Мы поскакали. Верстах в тридцати мы остановились в лесу, в 40 шагах от почтовой дороги на лужайке. Было еще холодно и очень сыро, снег еще лежал по полям; и так как в недалеке нашего лагеря находилась изба Панова, он принес самовар и коврик, мы засели согреваться чаем и ожидать наших проезжающих. Несмотря на старания Якубовича нас потешать рассказами и анекдотами и Панова, согревавшего уже третий самовар, мы были в очень грустном настроении. Послышались колокольчики… все встрепенулись, и я выбежал на дорогу.

Лунин, как ни скрывал своего смущения, при виде нас чрезмерно был тронут свиданием; но по обыкновению смеялся, шутил и своим хриплым голосом обратился ко мне со словами:

«Я говорил вам, что готов… Они меня повесят, расстреляют, четвертуют… Пилюля была хороша! Странно, в России все непременно при чем-либо или ком-либо состоят. Ха, ха, ха! Львов при Киселеве, Россет[157] при Михаиле Павловиче… Я всегда при жандарме. И на этот раз вот (показывая на Гаврилу Петровича Полторанова) — мой ангел Гавриил».[158]

Напоили мы его чаем, надели на него приготовленное пальто, распростились… и распростились навсегда!»

 

VIII

 

1. Сохранилась отрывочная черновая запись рассказа Михаила Бестужева, сделанная много лет спустя историком Михаилом Семевским:

«Лунин был умен необыкновенно, сестра его умоляла всем чем… «Я получила письмо… Владелец семидесяти миллионов… Письма твои ходят по Петербургу, бесится каждый раз». Выстроил он себе в Иркутске Петровский замок, острог, частокол… Собаки тысячные, ружья великолепные, ни к кому не идет… Звонок к нему. Ефим или Трофим, ссыльнокаторжный, верен ему, как собака, душу положит за Мих. Серг. «Хорошо-с, я доложу». — «Скажи, что некогда, что я сплю»… «Приказал сказать, что сплю». Так часто о Трофиме в письмах к нему. Начинать рассказ его биографии, как он был крепостным, на охоте на собак променяли, как попал… что женат на хорошенькой женщине, барин отбил, в солдаты отдал; что он претерпел в солдатстве, как он голодал, сделал преступление, схватили его и т. п., заключают в [тюрьму]. Что всего более удивительно, что этот человек честнее и лучше всех, начиная с ген. — губернатора и до последнего чиновника в Иркутске.

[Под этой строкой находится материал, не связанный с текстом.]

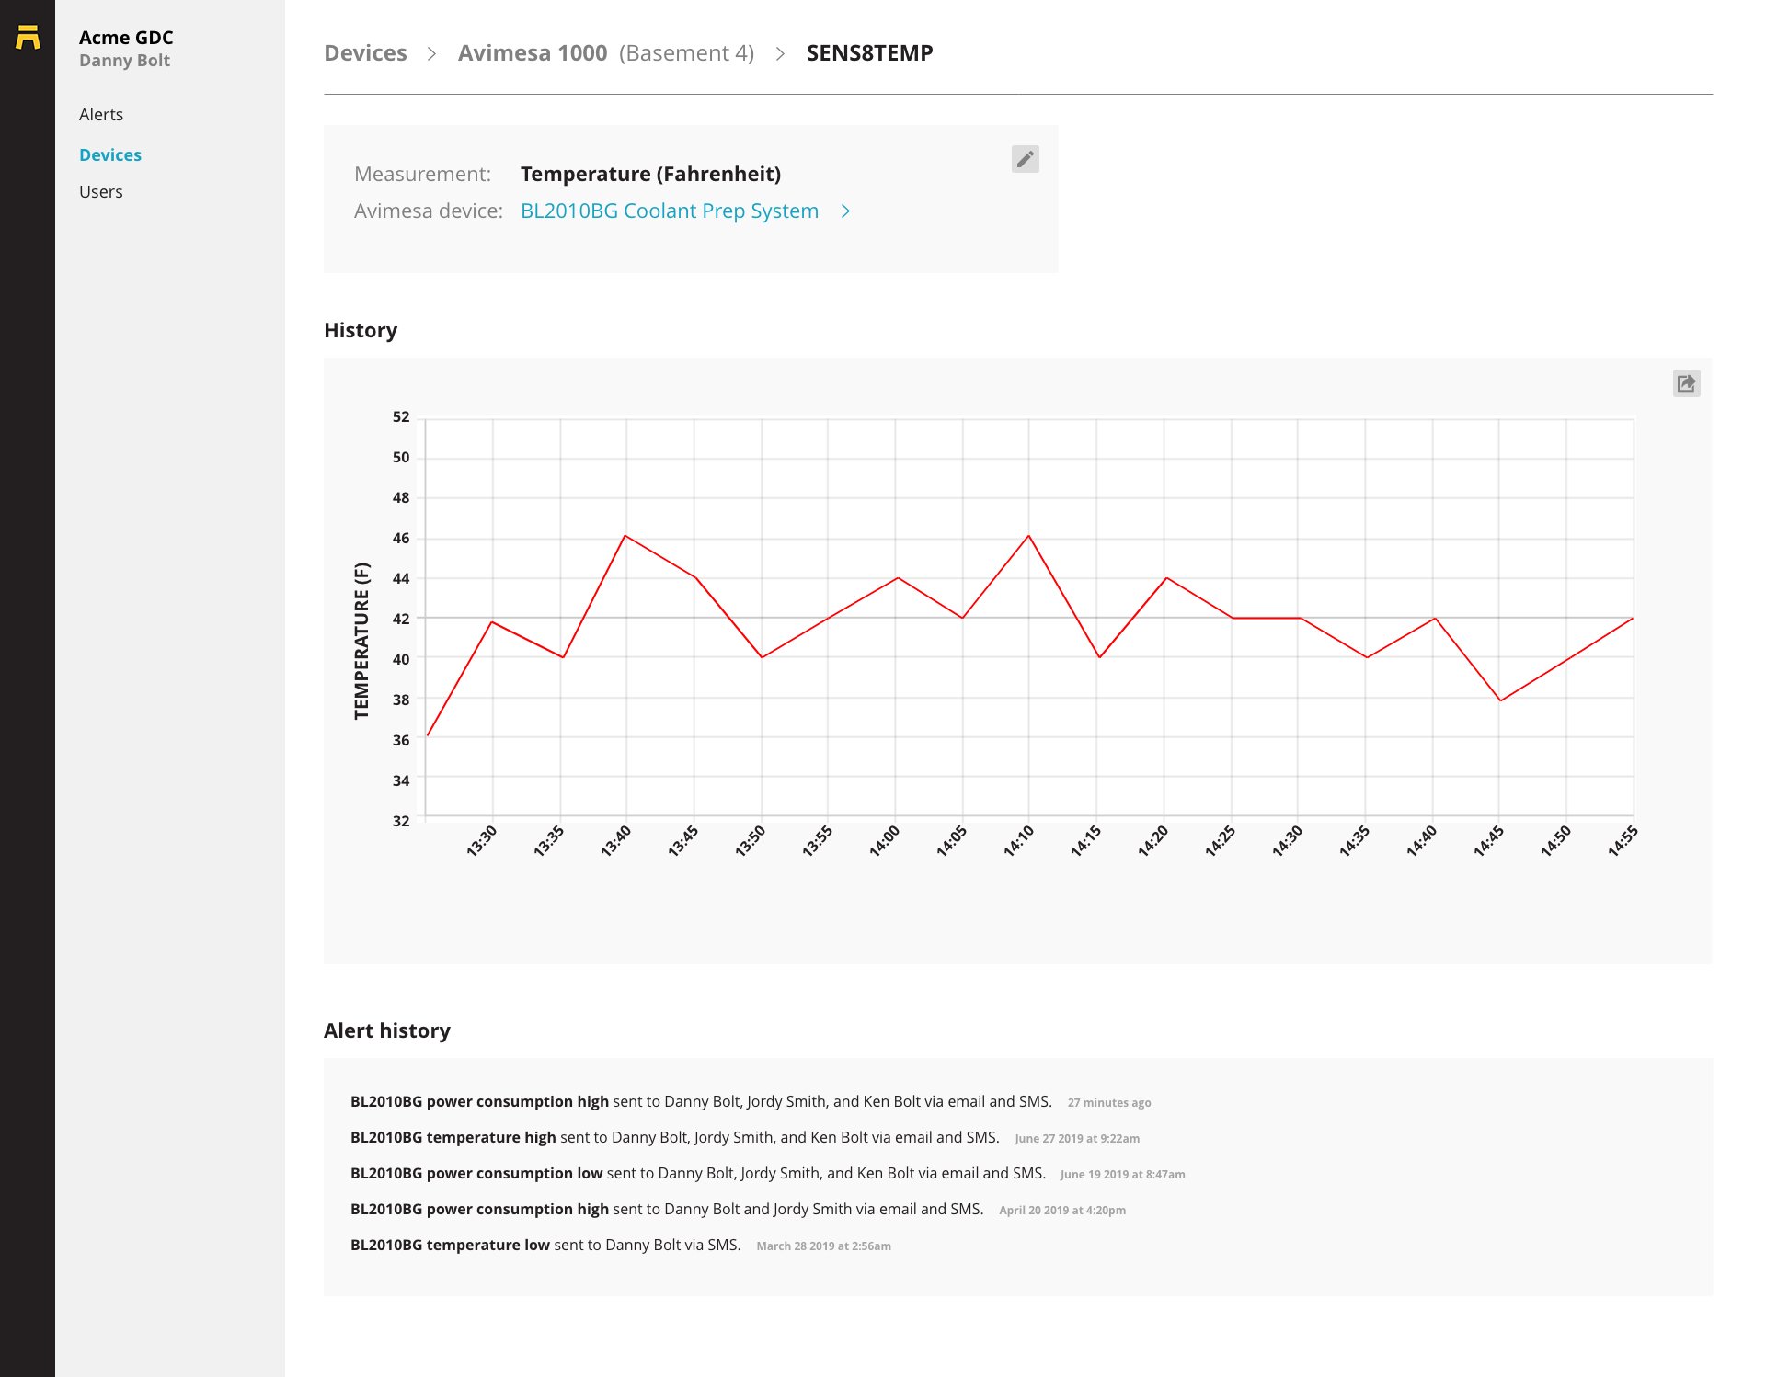This screenshot has width=1766, height=1377.
Task: Click the yellow Avimesa logo icon
Action: tap(28, 37)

Перед этим [Лунин] написал о делах. Николай Павлович приказал перевести его в Акатуй. Тогда Успенский вызвался — ночью его окружили, знали, что он не пустит. Полицмейстер молодец тоже. «Ружья совсем не для Успенского». Пропасть записок было, книг много, денег пропасть…»

Михаил Бестужев жил в 1841 году на поселении в Селенгинске, за Байкалом, но был, конечно, взволнован известиями о Лунине, узнавал, как дело было, и вот — правда, смешанная с некоторым вымыслом.

Хоромы и богатства Лунина сильно преувеличены, но обстоятельства ареста верны («написал о делах», то есть о следственных делах декабристов!); и портрет Василича («Ефима», «Трофима») в общем верен. «Ружья совсем не для Успенского» — видимо, все та же шутка про палки, к которым привыкли «эти господа». Возможно, Уварова действительно пугала брата, что от его писем «бесится владелец семидесяти миллионов», то есть царь, у которого 70 миллионов подданных.

Так складывались легенды с былью и образовывали версию. Версия Бестужева, легко заметить, сочувственная: бесспорно, намерения Лунина и его действия благородны…

 

2. Муханов — Пущину. 3 мая 1841 года.

«Здесь [в Иркутске] застал новую печаль и суматоху — Лунин пустился в обратный путь в Нерчинск за переписку довольно странную, чтобы не сказать более, с сестрой Уваровой».

«Не сказать более» — видимо, подразумевалось, что Лунин вел переписку глупую, сумасшедшую…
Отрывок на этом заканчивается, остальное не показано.